/---

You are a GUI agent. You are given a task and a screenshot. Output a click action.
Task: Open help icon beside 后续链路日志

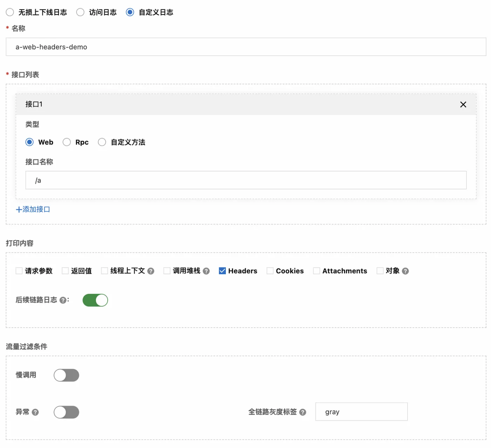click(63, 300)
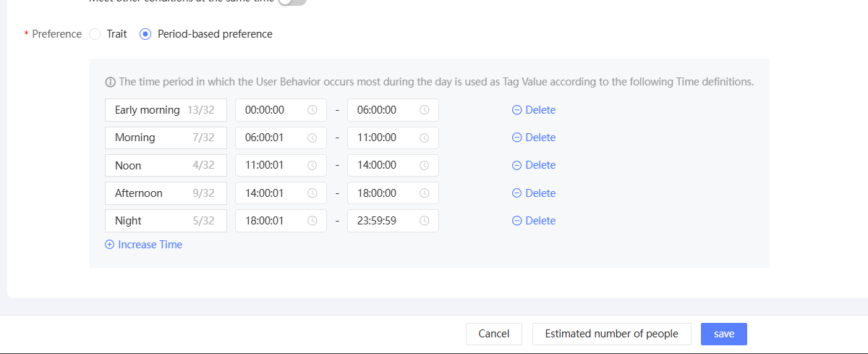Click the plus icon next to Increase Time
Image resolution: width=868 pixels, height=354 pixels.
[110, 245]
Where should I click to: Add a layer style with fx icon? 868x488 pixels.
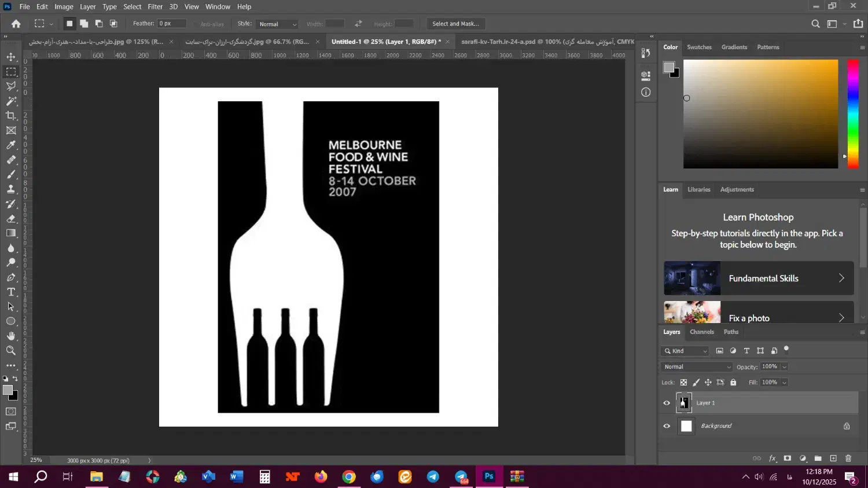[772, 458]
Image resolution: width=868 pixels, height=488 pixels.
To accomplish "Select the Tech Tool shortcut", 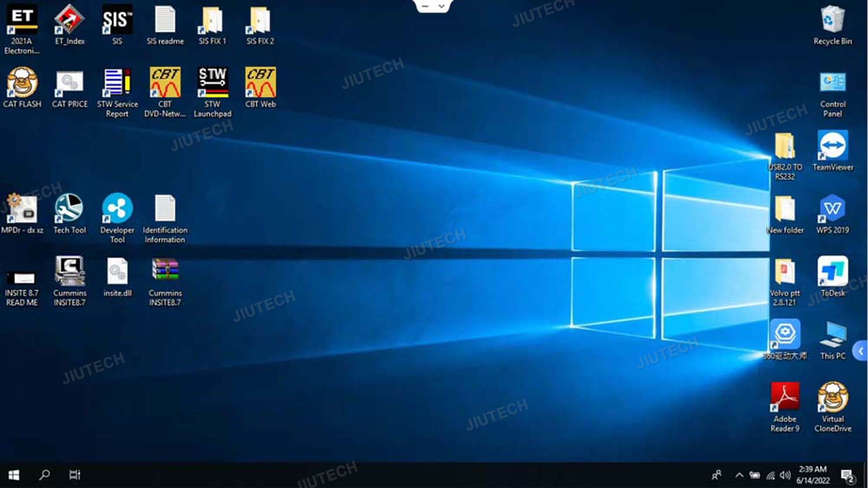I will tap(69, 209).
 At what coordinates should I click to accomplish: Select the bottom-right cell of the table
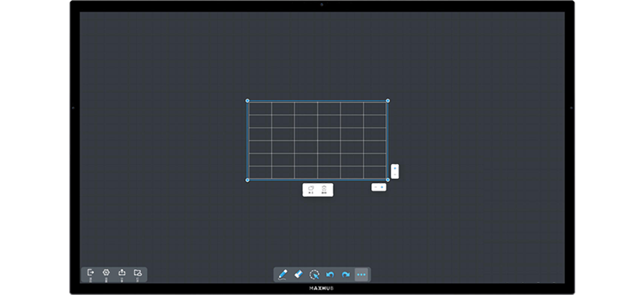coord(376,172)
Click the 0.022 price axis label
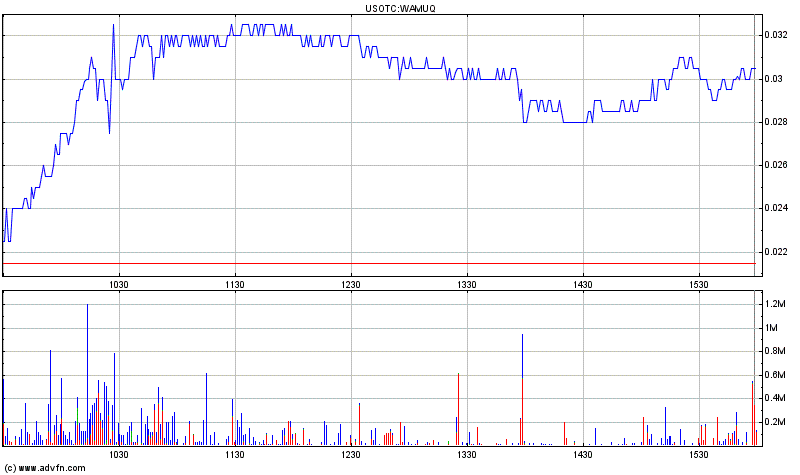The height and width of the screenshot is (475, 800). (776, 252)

\---

Copy out only the lines beginning at the line with "At what coordinates" and ending at the last line of the entries. Keep them exact; drop pictures.

 At what coordinates should I click to accomplish: Select the bottom-right cell of the table
coord(376,172)
Click the 0.022 price axis label
The height and width of the screenshot is (475, 800). (776, 252)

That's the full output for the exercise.